**Problem description**
Only the lines from the one that contains "Enable the Preserve log checkbox" through the last line of the data below should be duplicated, exactly and without pictures.

Saved data entries:
——

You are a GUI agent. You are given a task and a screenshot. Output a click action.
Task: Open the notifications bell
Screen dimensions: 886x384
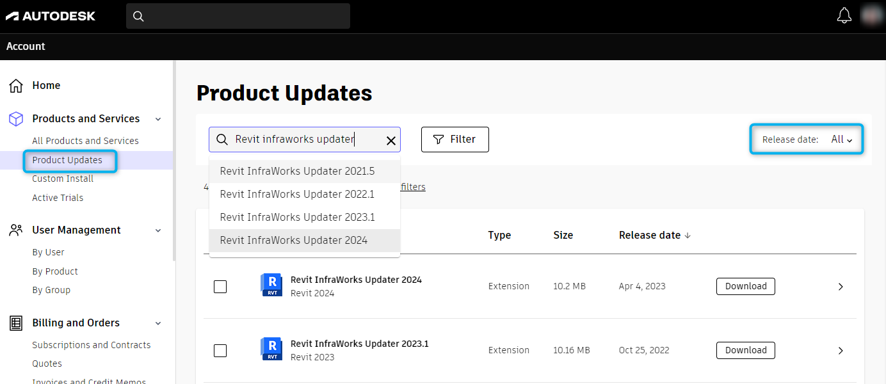[844, 16]
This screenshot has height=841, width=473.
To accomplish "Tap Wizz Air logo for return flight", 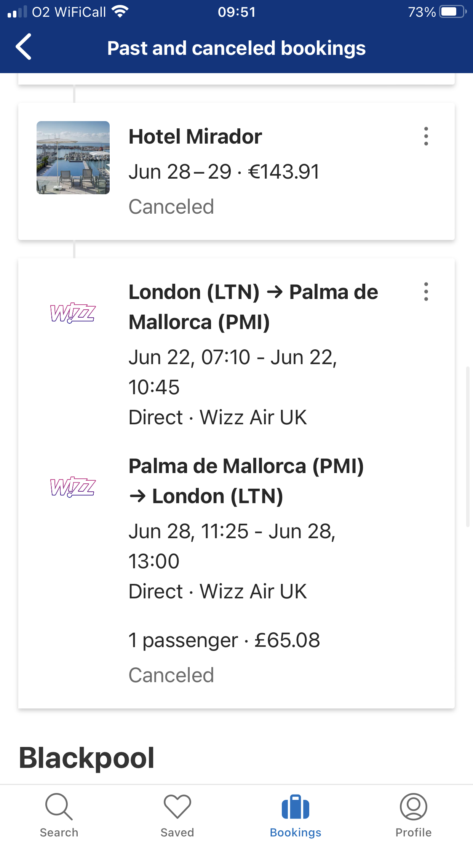I will pyautogui.click(x=73, y=487).
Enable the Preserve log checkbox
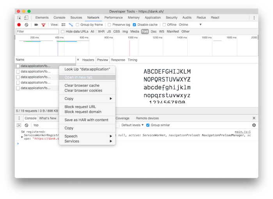This screenshot has width=273, height=199. coord(110,25)
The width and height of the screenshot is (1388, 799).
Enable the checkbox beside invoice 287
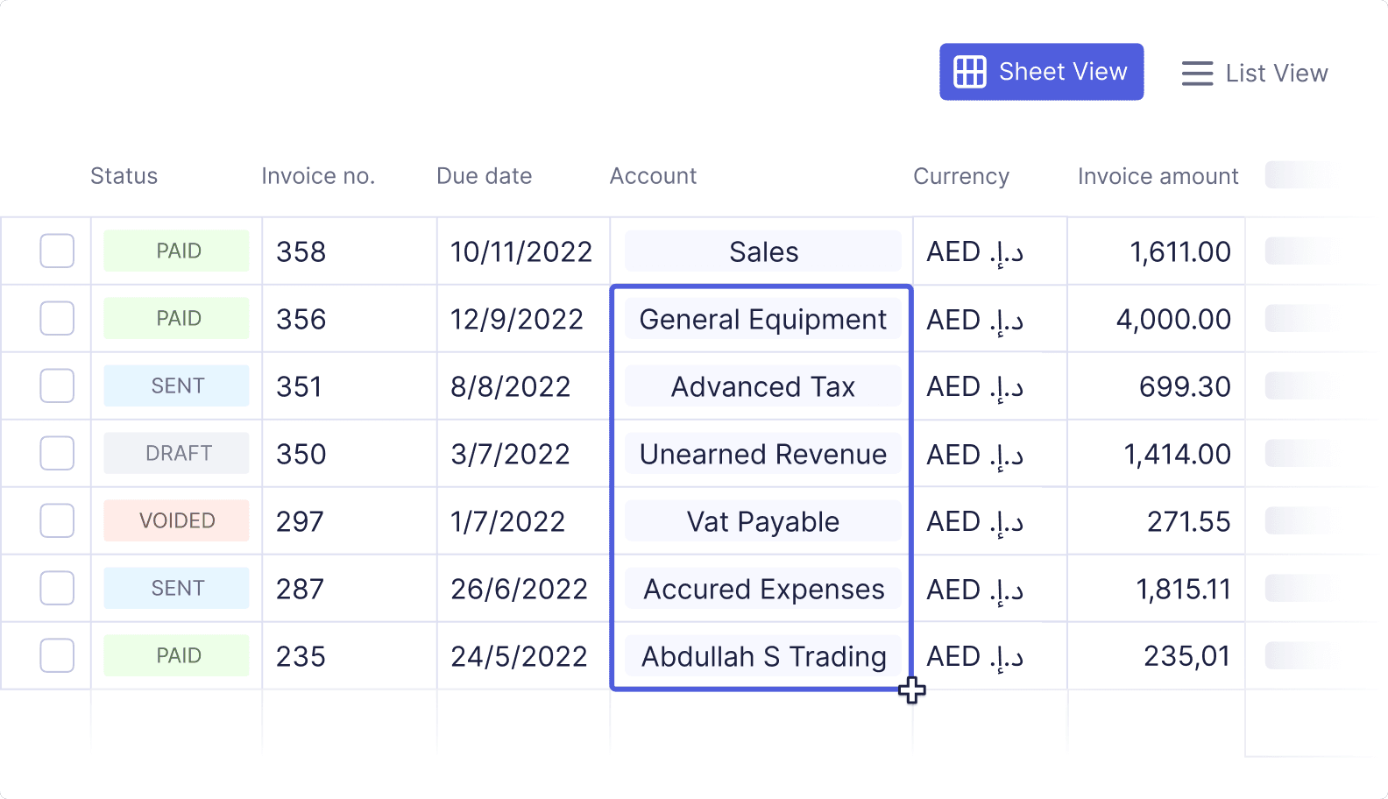56,588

——

**Result of this task**
Enable the Preserve log checkbox
This screenshot has width=273, height=199. coord(110,25)
The width and height of the screenshot is (1388, 799).
Enable the checkbox beside invoice 287
56,588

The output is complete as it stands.